Given the dip in NeoPharm's stock price on top of the 68 percent drop that followed the Phase III results, raising money is probably not the company's first choice right now. Fortunately, NeoPharm had $38.6 million in cash at the end of the year - enough to carry it into 2008.

Two restructuring efforts this year have helped stretch that cash. In April 2006, the company reduced its work force by approximately 23 percent, consolidated operations and "reprioritized" its NeoLipid (LEP-ETU) program, all of which were projected to reduce total expenses by about $7 million on an annualized basis. The chief scientific officer, Imran Ahmad, and chief financial officer, Lawrence Kenyon, departed soon after. Then in December 2006, less than two weeks after announcing the Phase III failure, NeoPharm laid off another 20 percent of its work force in anticipation of $1.5 million in additional cost savings for 2007. (See BioWorld Today, May 2, 2006.)
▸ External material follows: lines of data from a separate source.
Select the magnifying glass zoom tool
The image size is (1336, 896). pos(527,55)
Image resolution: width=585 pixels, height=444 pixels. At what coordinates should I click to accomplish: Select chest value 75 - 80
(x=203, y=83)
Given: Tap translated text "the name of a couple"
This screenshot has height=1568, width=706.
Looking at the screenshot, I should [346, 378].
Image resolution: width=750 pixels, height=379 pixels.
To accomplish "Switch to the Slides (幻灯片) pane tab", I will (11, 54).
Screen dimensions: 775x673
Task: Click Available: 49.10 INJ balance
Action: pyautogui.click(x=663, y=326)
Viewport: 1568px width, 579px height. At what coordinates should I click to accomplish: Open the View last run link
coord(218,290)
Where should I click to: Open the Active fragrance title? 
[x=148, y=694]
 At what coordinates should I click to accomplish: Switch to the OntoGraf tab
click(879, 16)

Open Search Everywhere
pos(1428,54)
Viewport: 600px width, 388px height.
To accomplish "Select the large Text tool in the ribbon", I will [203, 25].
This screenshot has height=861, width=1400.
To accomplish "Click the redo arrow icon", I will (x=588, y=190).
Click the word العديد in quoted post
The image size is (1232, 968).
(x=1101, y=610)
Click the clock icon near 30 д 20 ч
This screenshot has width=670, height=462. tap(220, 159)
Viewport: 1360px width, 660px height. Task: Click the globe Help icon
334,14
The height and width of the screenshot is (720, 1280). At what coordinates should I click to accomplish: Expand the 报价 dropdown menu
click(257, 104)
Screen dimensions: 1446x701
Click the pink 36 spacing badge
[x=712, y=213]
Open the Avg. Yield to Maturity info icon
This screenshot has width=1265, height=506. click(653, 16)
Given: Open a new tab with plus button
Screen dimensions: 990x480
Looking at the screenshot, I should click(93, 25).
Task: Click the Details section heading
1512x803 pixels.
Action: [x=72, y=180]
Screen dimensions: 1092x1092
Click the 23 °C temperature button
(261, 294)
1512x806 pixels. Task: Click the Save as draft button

For the fourth quarter ended Dec. 31, NeoPharm reported a net loss of $7.7 million, 20 percent less than the in the fourth quarter of 2005. While some of that savings can be attributed to the restructuring, some also resulted from completion of enrollment in the Phase III cintredekin besudotox trial. The company reported a net loss of $33.2 million for the full year, compared to $38.7 million in 2005.

The decision regarding which options to pursue falls on the board of directors, including new President and CEO Laurence Birch. Birch joined the company earlier this week from Ohio Medical Corp. and is the fourth full-time CEO to head the company in the past three years.